Effect of Introducing Leucine Residues into 2-Aminoisobutyric Acid-Based Amphiphilic Helical Peptides on Intermolecular Interactions and Peptide Self-Assembly

In recent years, self-assembling de novo-designed peptides have attracted increasing attention as materials for constructing submicrometer-scale structures. We have previously conducted structure–activity relationship studies on the BXBA-20 series of 20-residue amphiphilic peptides containing 2-aminoisobutyric acid (Aib) [Higashimoto, Y. et al. (1999) J. Biochem. 125, 705–712; Hara, T. et al. (2001) J. Biochem. 130, 749–755; Taira, J. et al. (2010) J. Pept. Sci. 16, 607–612]. These peptides share the common sequence Ac-(Aib-Xxx-Aib-Ala)₅-NH₂, where the introduction of a hydrophilic amino acid at the Xxx position results in the formation of a hydrophilic face on one side of the helix. Among them, some peptides exhibited weak intermolecular association and interactions with lipid membranes, though none demonstrated the ability to form submicrometer-scale structures through self-assembly. In this study, we present BKBL-20, a new member of this peptide series incorporating leucine on the hydrophobic face and lysine on the hydrophilic face.
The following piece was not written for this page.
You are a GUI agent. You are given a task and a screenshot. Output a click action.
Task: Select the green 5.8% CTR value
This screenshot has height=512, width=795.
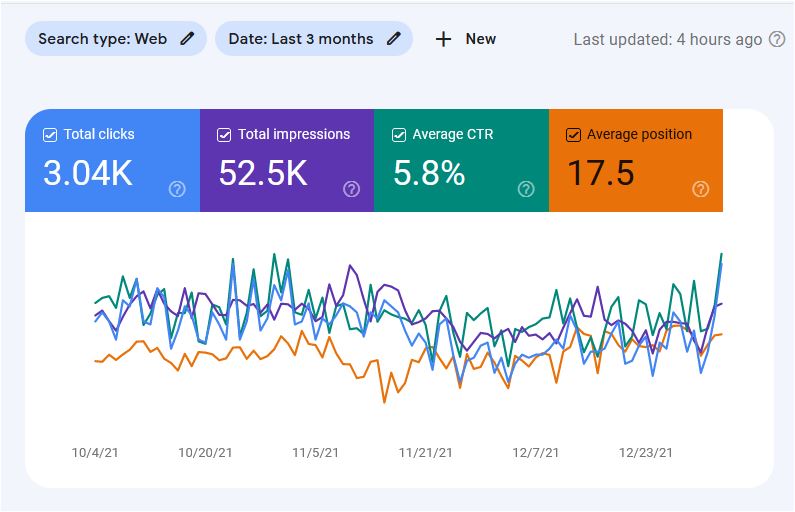[429, 173]
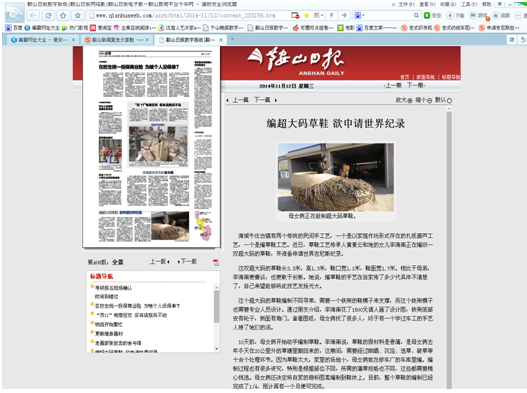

Circular dichroism spectroscopy indicated strong association in buffer, while hemolysis assays revealed significant membrane disruption. Transmission electron microscopy further confirmed the formation of ordered fibrous or array-like structures. These findings suggest that BKBL-20 successfully combines self-assembly and membrane-disruptive functions.